第九十八話 忘れられない

 九十九は、靜美塔へと戻る。

 何も言わず、ただ静かに。

 そんな時であった。


「九十九!」


 突然、女性が右から九十九に抱き付く。

 その女性は、雪女の雪代だ。彼女は九十九を見るなりうれしそうな顔をしていた。

 反対に九十九は、雪代に抱き付かれても何の反応も示さない。

 冷たい目で、雪代を見下ろすようににらんでいた。


「なんだ、雪代かよ」


「何だってことはないでしょ?失礼ね」


 九十九の態度位に対して、不満げに話す雪代。

 雪代は、九十九が戻ってくるのを待っていたのだ。

 天鬼が九十九の事をとがめたのは知っている。もしかしたら、それが原因で戻ってこないかもしれない。あるいは、再び聖印京へ侵入し、人間に殺されたのかもしれないと不安に駆られていたのだ。

 最も、九十九が死ぬはずはないと、言い聞かせていたのだが。

 雪代は、妖艶なまなざしで九十九を見つめている。

 まるで、誘惑しているようだ。


「全然、帰ってきてくれないから心配したのよ?今までどこにいたのよ」


「関係ねぇだろ」


 雪代に対して、腕を振り払って、九十九は冷たく突き放す。

 雪代は、一歩下がり、九十九は歩き始めてしまった。

 何も言わず、ただ静かに。

 九十九が冷たいのは相変わらずの事だ。その冷たさは雪女よりも冷たい。だが、雪代は、そんな九十九を愛していた。狂おしいほどに。


「何よ。九十九ったら。

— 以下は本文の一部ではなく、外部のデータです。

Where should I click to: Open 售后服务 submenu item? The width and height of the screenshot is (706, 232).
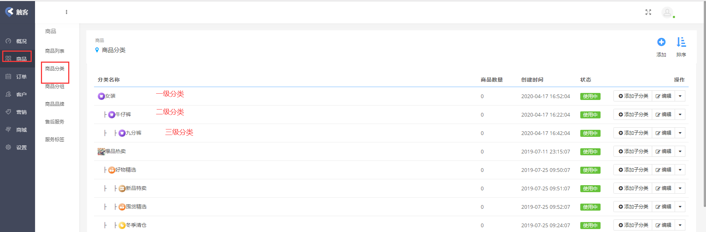pos(55,122)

ま、帰ってきてくれたからいいけど」


 九十九が戻ってきてくれたことがうれしかったのだろう。

 冷たく突き放されても雪代は上機嫌だった。

 九十九が人間と会って、助けられたなどとは知らないまま。



 九十九は、塔の屋根に腰を下ろして、顔を下に向ける。

 何かを考えるかのように。


「……」


 九十九が考えていたのは、椿の事だ。

 ずっと、気になっていたことがあった。

 それは、自分を助けてくれたことではない。別れ際の寂しそうな表情だ。

 なぜ、あんなに寂しそうだったのか。妖である自分と別れることが寂しかったのか。九十九は、思考を巡らせるが答えは出てこなかった。

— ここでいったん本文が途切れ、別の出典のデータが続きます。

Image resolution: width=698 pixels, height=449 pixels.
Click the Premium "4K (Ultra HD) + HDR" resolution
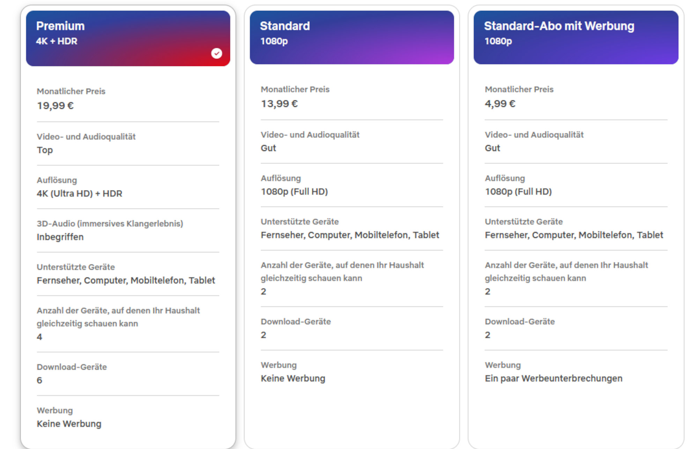pos(80,193)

――あいつの顔、忘れられねぇ。なんで、寂しそうな顔したんだよ。


 何度も忘れようとしてもよみがえってくる。忘れたくても忘れられない。


――ちきしょう……。なんで、頭から離れねぇんだよ。


 椿のあの表情は九十九の頭を悩ませる。

 なぜ、忘れられないのか、自分では理解できないほどに。


「……」


 九十九は顔を上げる。

 九十九の目に映ったのは、聖印京だ。遠く離れてはいるが、一点を見つめているように見える。

 まるで、聖印京にいる椿を探しているかのように。



 椿は、部下達と共に任務のため、森を訪れていた。

 全ての妖を討伐し終えた椿達。

 椿は、内心安堵しているが、その表情は見せない。不安視していたということを、悟られないように。

 いつものように、椿達は、宝刀や宝器を収めた。


「今日も、任務完了ね。けがはない?」


「ええ、皆無事よ。貴方のおかげでね」


「皆が、優秀だからよ。いつも助かってるわ」


 本当に、彼女達のおかげで無事に任務を終えることができる。椿は、心の底から彼女達に感謝していた。


「じゃあ、戻りましょうか」


 椿達は、聖印京へと戻ることとなった。



 聖印京に戻ると街は活気づいている。賑やかで明るく、親しみやすい。

 この光景は椿を安堵させる。ここは、平和だなと、ずっとそうあってほしいと願うほどに。


「なんだか、ここも元に戻ったって感じっすね」


「妖狐の事件の後は、皆警戒心を持ってたからね」


 九十九が聖印京へ侵入してから一瞬間、街の人々は警戒心を持つようになっていった。

 結界が張ってあるこの聖印京で妖が侵入し、殺人事件が起きたのだ。いつ、自分が殺されるかわからない。そう思うと恐怖で気が狂いそうになったこともあるだろう。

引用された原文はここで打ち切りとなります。